--- Begin Page text ---
Wednesday, December 12, 2007

Gone Phishing

Hopefully we all know what phishing is. For those who don't, wikipedia states that it "is an attempt to criminally and fraudulently acquire sensitive information, such as usernames, passwords and credit card details, by masquerading as a trustworthy entity in an electronic communication." Basically people try to send you authentic looking emails to try to trick you in to giving up your bank user name and password. Phishing attacks have become extremely prevalent in the last few years. But today I realized that these attacks have reached a new level.

What made me realize this? Well I have received phishing emails in the past, but they were always for the large banking institutions and, for some reason, they all seemed to be obvious forgeries. But today I received convincing email from a local credit union, UCCU, linking to a website that was asking me to log in to my account. I quickly realized that this was a phishing attack. While I still realized this was fraudulent, it was the first time I received such an attack from a local bank. This means that those who who facilitate these attacks (are they called phishers?) are getting smarter. They are targeting members of a small bank in a small community.
--- End Page text ---
Job 1: Copy everything in the phishing post from "Wednesday, December 12, 2007" down to "a new level.".
Job 2: According to the phishing post, which local credit union did the convincing email appear to come from?
Job 3: Translate this sentence from the phishing post into Spanish: "Phishing attacks have become extremely prevalent in the last few years."
Rely only on the phishing post above when working with it.
--- Begin Items ---
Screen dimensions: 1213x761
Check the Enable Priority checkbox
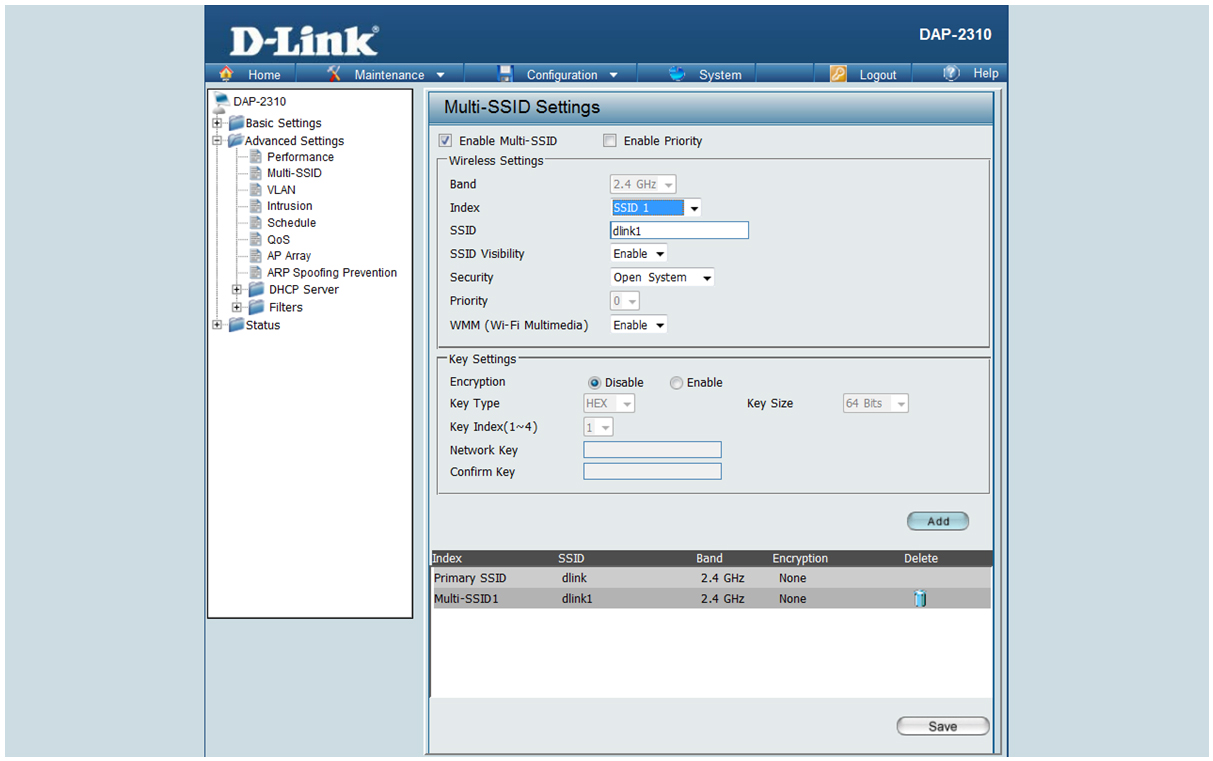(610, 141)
--- End Items ---
--- Begin Items ---
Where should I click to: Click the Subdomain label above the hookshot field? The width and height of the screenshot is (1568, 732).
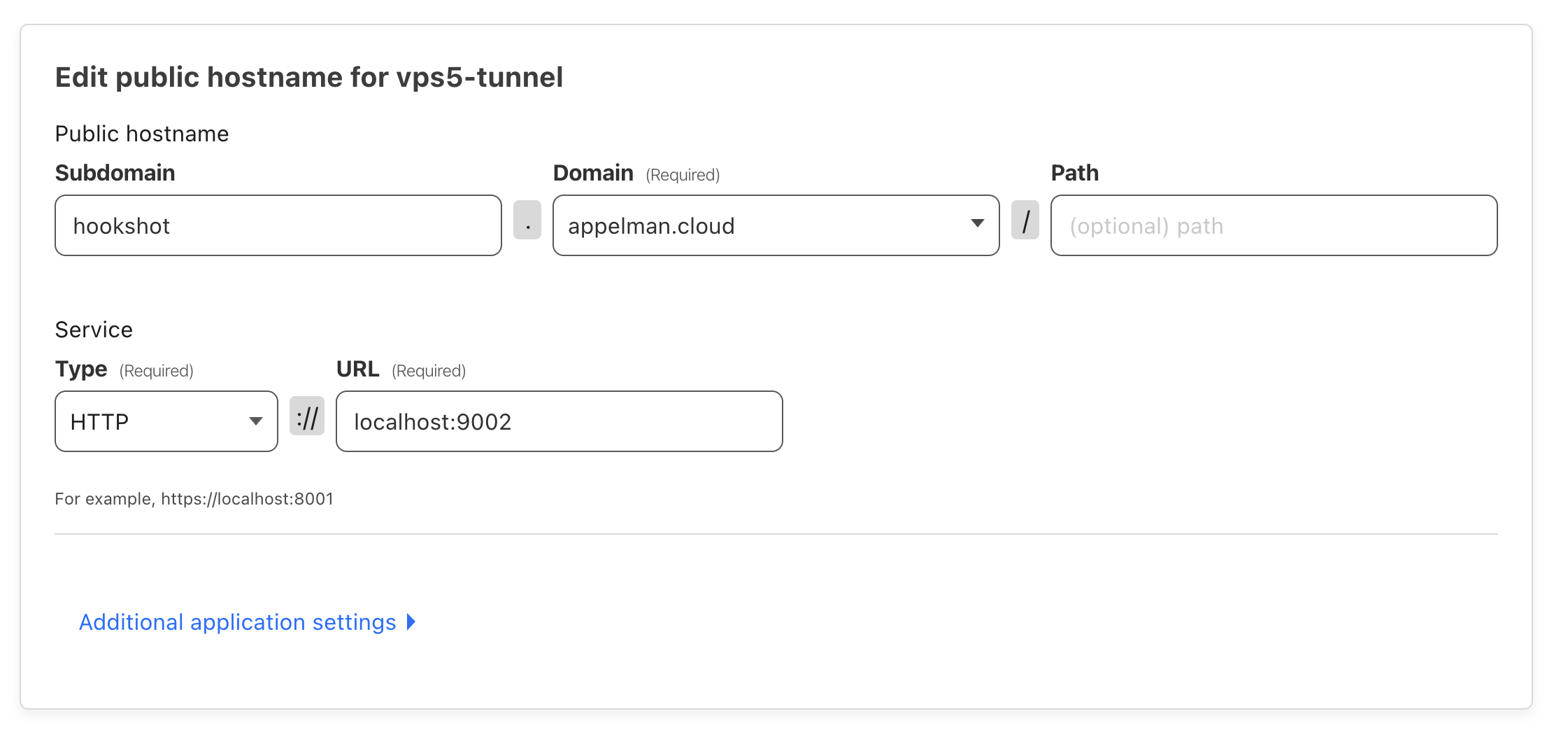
--- End Items ---
--- Begin Items ---
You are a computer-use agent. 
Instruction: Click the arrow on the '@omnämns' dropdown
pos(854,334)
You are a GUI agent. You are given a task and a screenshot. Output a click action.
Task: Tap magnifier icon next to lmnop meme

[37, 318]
--- End Items ---
Final result 1:
Wednesday, December 12, 2007

Gone Phishing

Hopefully we all know what phishing is. For those who don't, wikipedia states that it "is an attempt to criminally and fraudulently acquire sensitive information, such as usernames, passwords and credit card details, by masquerading as a trustworthy entity in an electronic communication." Basically people try to send you authentic looking emails to try to trick you in to giving up your bank user name and password. Phishing attacks have become extremely prevalent in the last few years. But today I realized that these attacks have reached a new level.

Final result 2: UCCU

Final result 3: Los ataques de phishing se han vuelto extremadamente frecuentes en los últimos años.